A 1986 U.S. Supreme Court ruling says the Constitution allows states to criminalize sex acts.

"We're confident that the U.S. Supreme Court will reverse that decision," said Adams.

The Rhode Island Supreme Court has upheld the law twice in the last 15 years, said Steve Brown, director of the state's American Civil Liberties Union chapter.

"If you have a shaky rape case, you trail it with a sodomy charge," Brown said. "If the defendant gets on the stand and says it was consensual, he's just set himself down for a felony."

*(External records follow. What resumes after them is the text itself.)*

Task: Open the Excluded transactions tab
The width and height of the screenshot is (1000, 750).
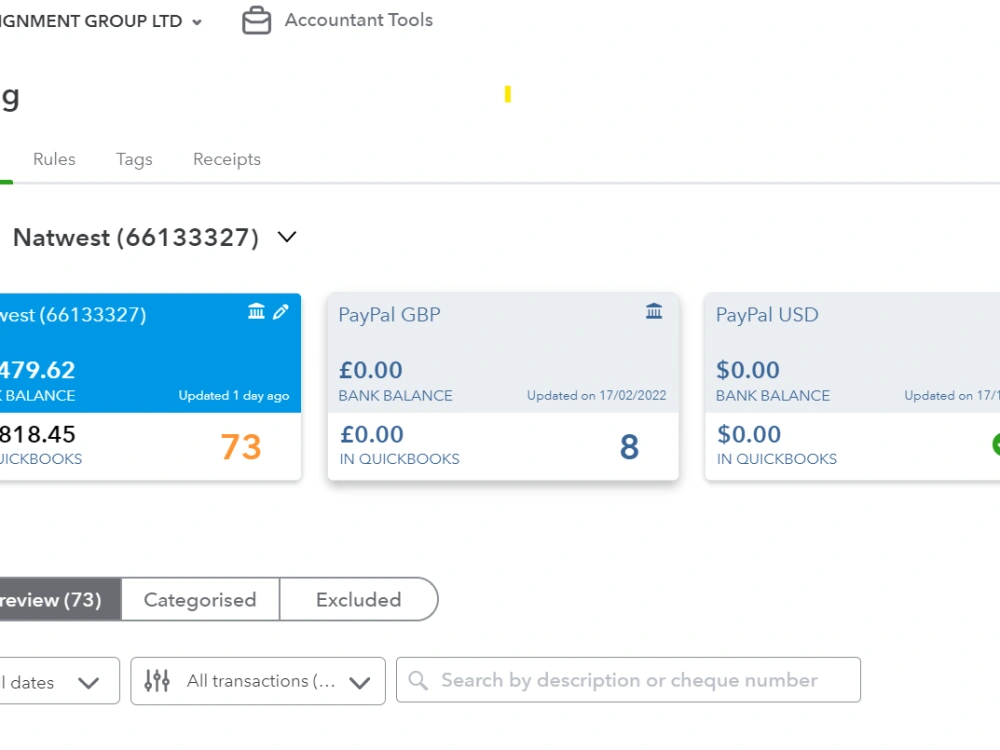Action: click(x=358, y=600)
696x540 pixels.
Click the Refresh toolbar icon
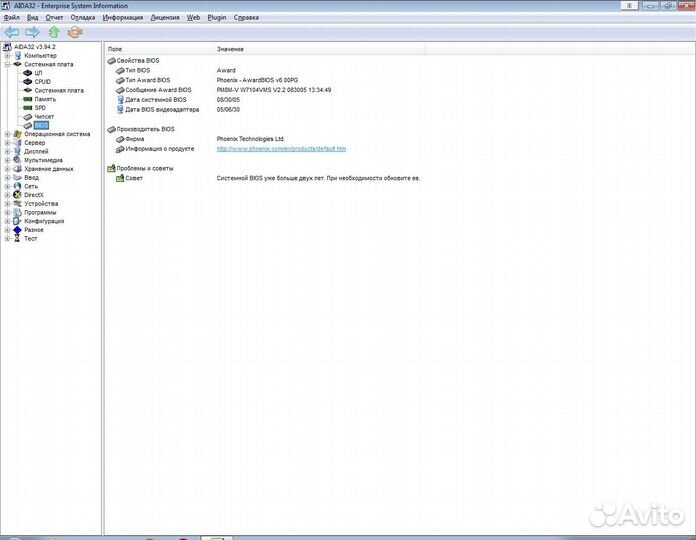(75, 32)
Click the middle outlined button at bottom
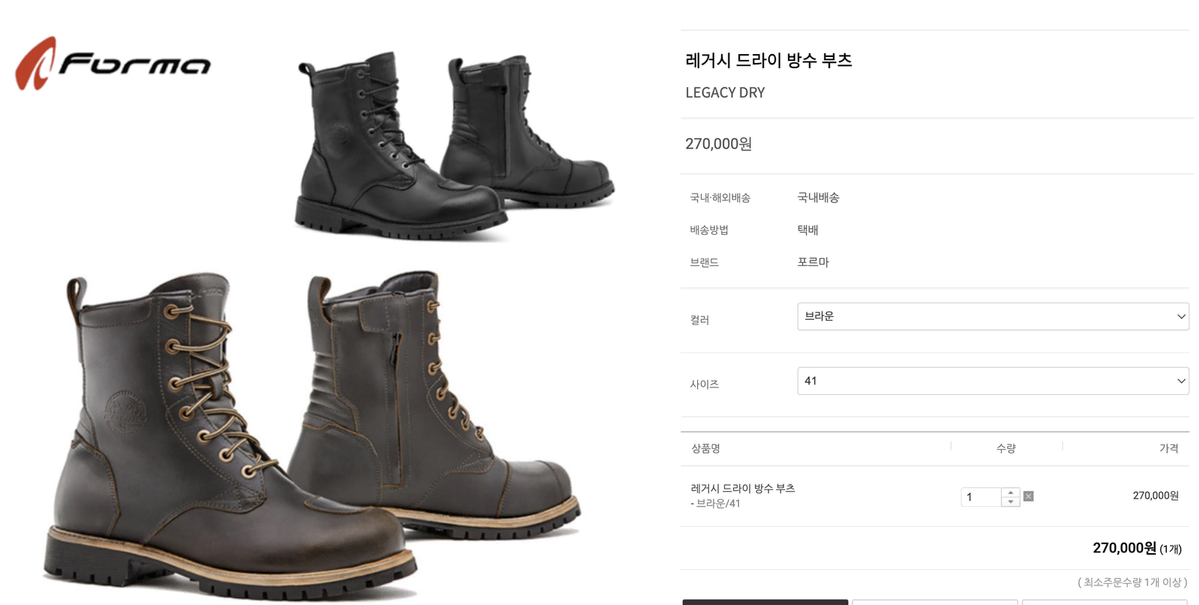 coord(934,602)
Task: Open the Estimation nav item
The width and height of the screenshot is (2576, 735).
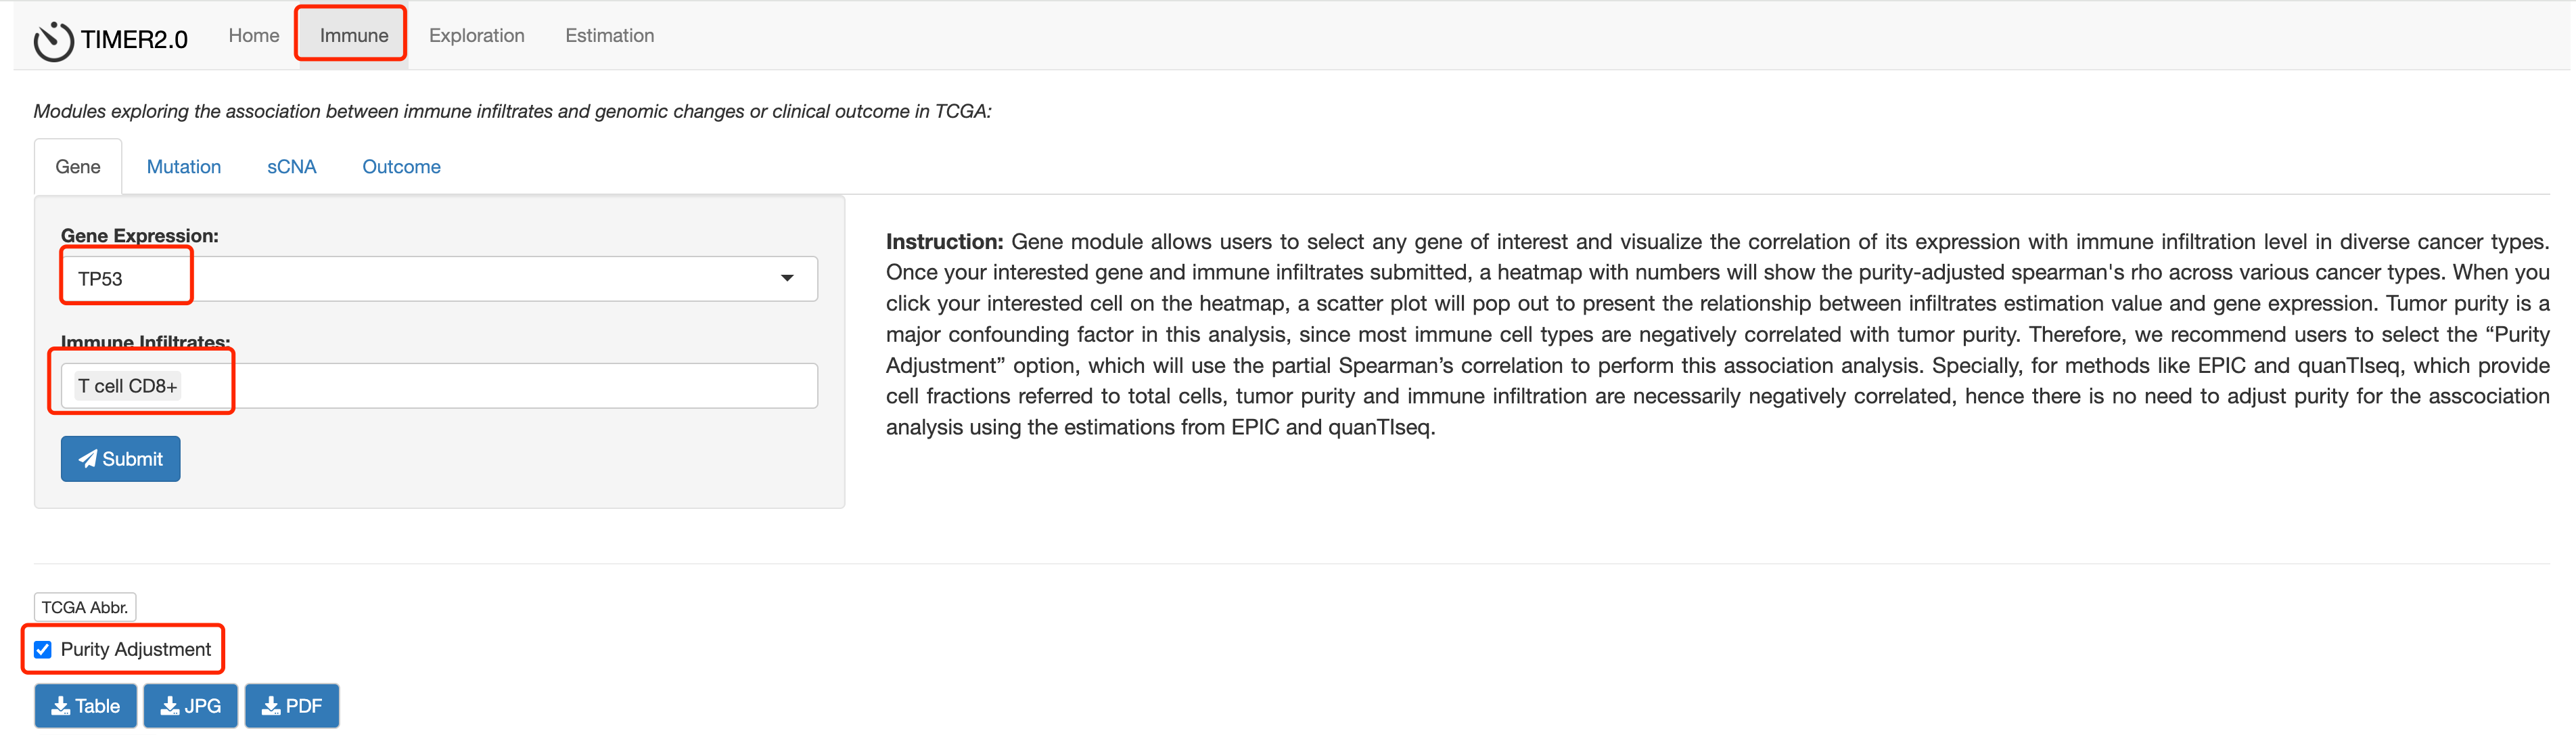Action: click(609, 35)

Rhode Island's law was invoked by North Smithfield police last year against two men accused of consensual sex in the woods near Route 146. The men were arrested, but Attorney General Jeff Pine's office refused to prosecute.

Pine opposes repealing the law outright because he says it could help prosecute a case where rape is difficult to prove but where there clearly is a victim. He says he would support exempting consenting adults from the law.

Arnie Owens, spokesman for the Christian Coalition in Virginia Beach, Va., said his organization has no formal position on the laws, but, "Our supporters would oppose efforts to repeal them."